Senyum Dara mengembang melambaikan tangan pada orang itu sebelum hilang dibalik kerumunan.

***

Langkahnya terburu-buru memasuki tempat yang sebenarnya enggan untuk ia datangi. Namun, karena sesuatu yang mendesak Atlanta terpaksa ke sana. Menerobos kerumunan, matanya mengedar pandang menyusuri ruangan bernuansa redup dengan lampu disco yang gemerlapan. Beberapa orang menabraknya tanpa sengaja membuat Atlanta hampir jatuh.

"Hi, Atlanta! Long time not see." seorang gadis berparas eropa menghampiri Atlanta, menggodanya untuk berjoget namun tak dihiraukan. Matanya menelisik mencari gadis yang menjadi alasannya menginjakkan kaki di tempat ini lagi. "Come on, Atlanta—"

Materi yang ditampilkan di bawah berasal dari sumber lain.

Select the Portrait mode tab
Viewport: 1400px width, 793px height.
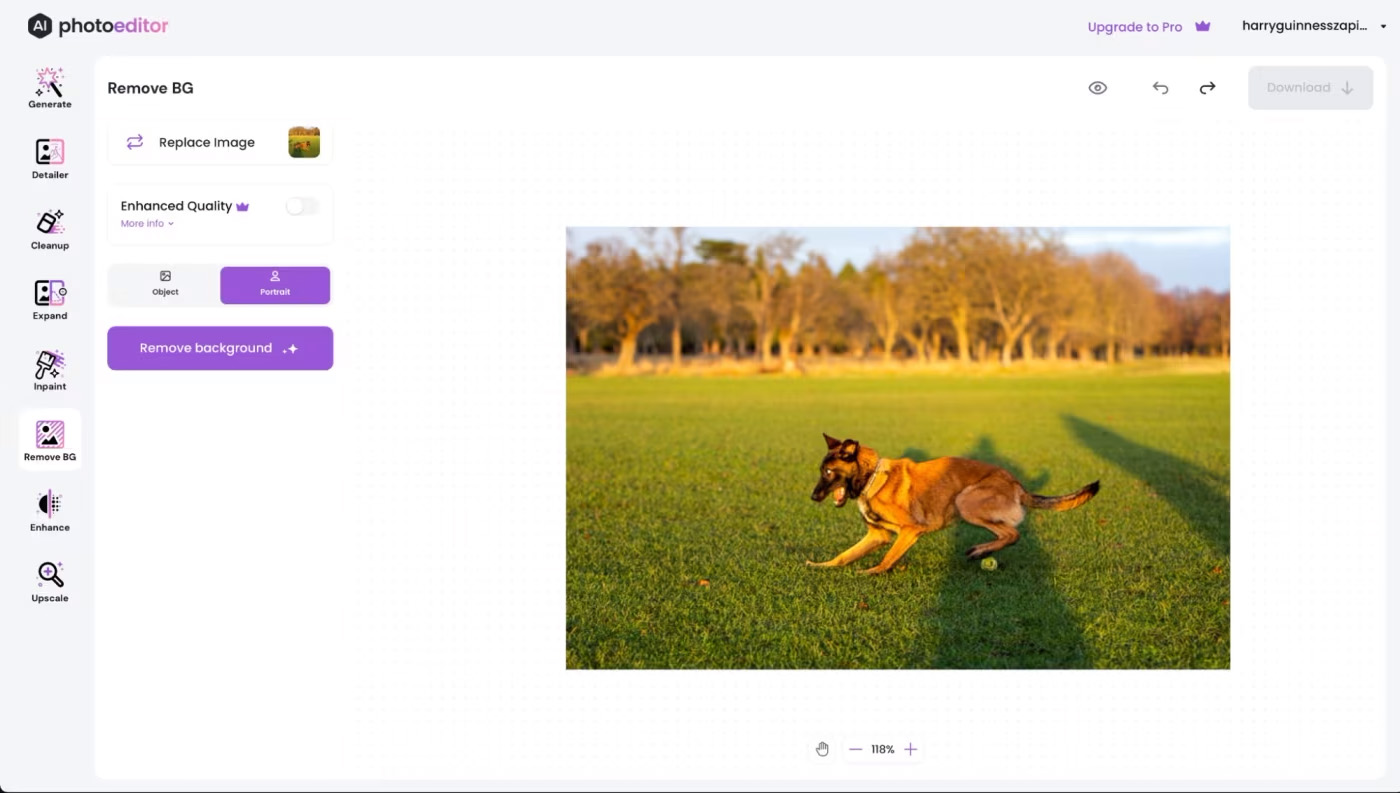coord(275,284)
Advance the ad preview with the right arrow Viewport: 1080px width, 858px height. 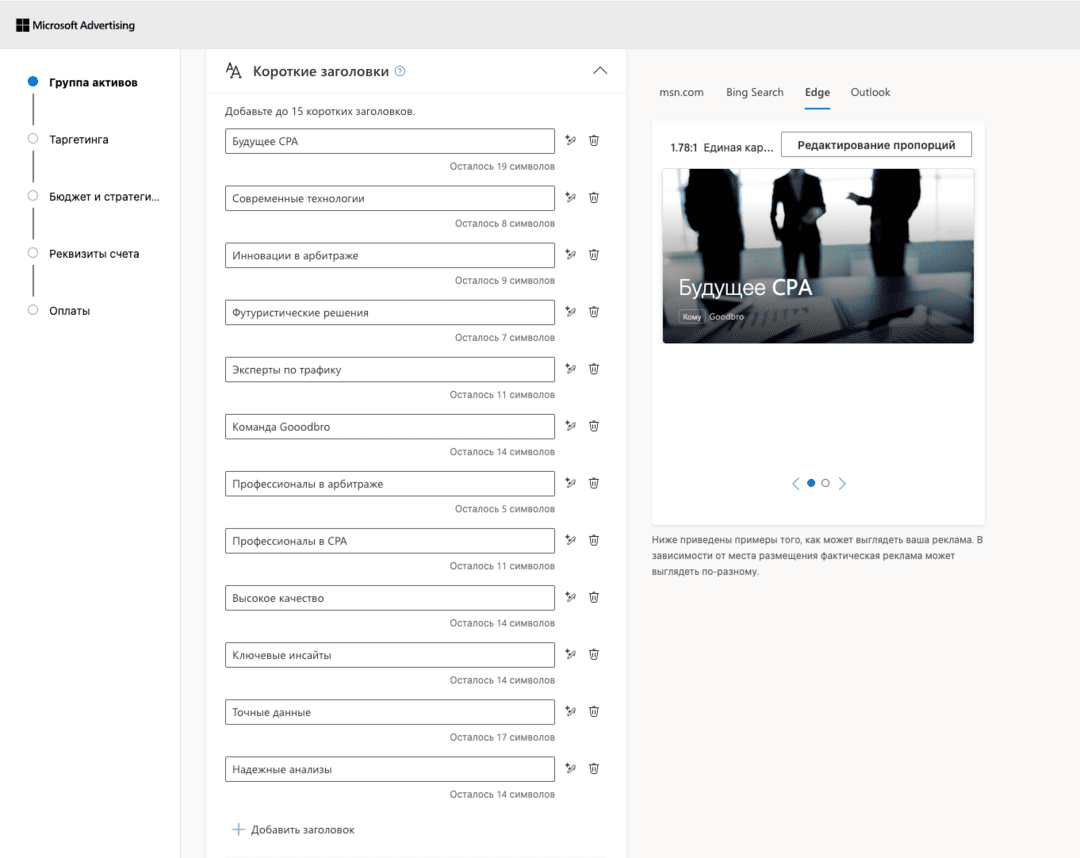[841, 483]
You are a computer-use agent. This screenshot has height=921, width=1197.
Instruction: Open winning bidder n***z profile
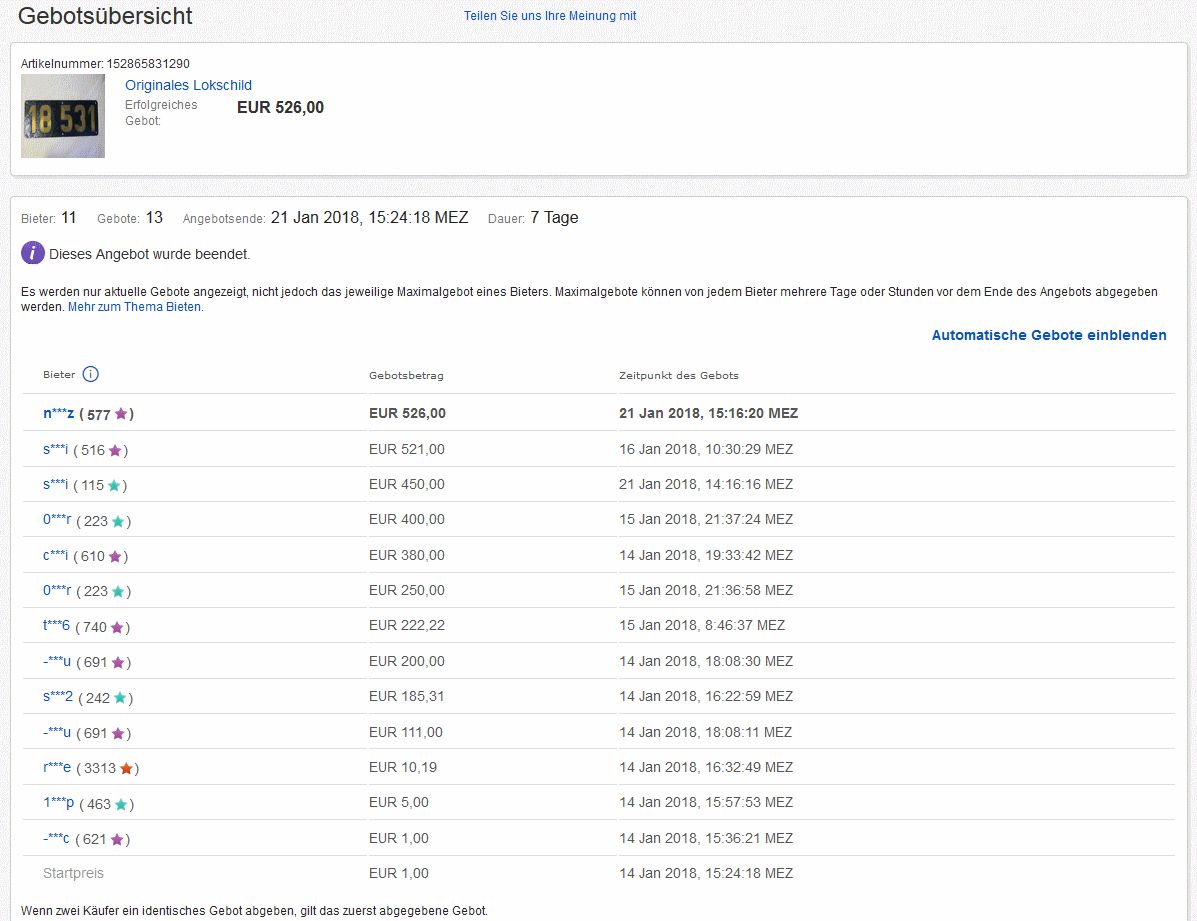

"I'am sorry i can't." Saat itu pula matanya menangkap keberadaan Dara di salah satu sofa bar dengan sebotol beer menggantung di tangannya. Menghampiri gadis itu, aroma alkohol seketika menguar dari mulutnya membuat Atlanta mendesis. "Udah gue bilang kan lo nggak tahan minum ginian," kesalnya, menjauhkan botol tersebut dari tangan Dara.

"Siapa lo, huh?" Dara berusaha menepis tangan Atlanta namun tubuhnya terlalu lemah. Seorang bartender menghampiri mereka memberikan ponsel Dara pada Atlanta.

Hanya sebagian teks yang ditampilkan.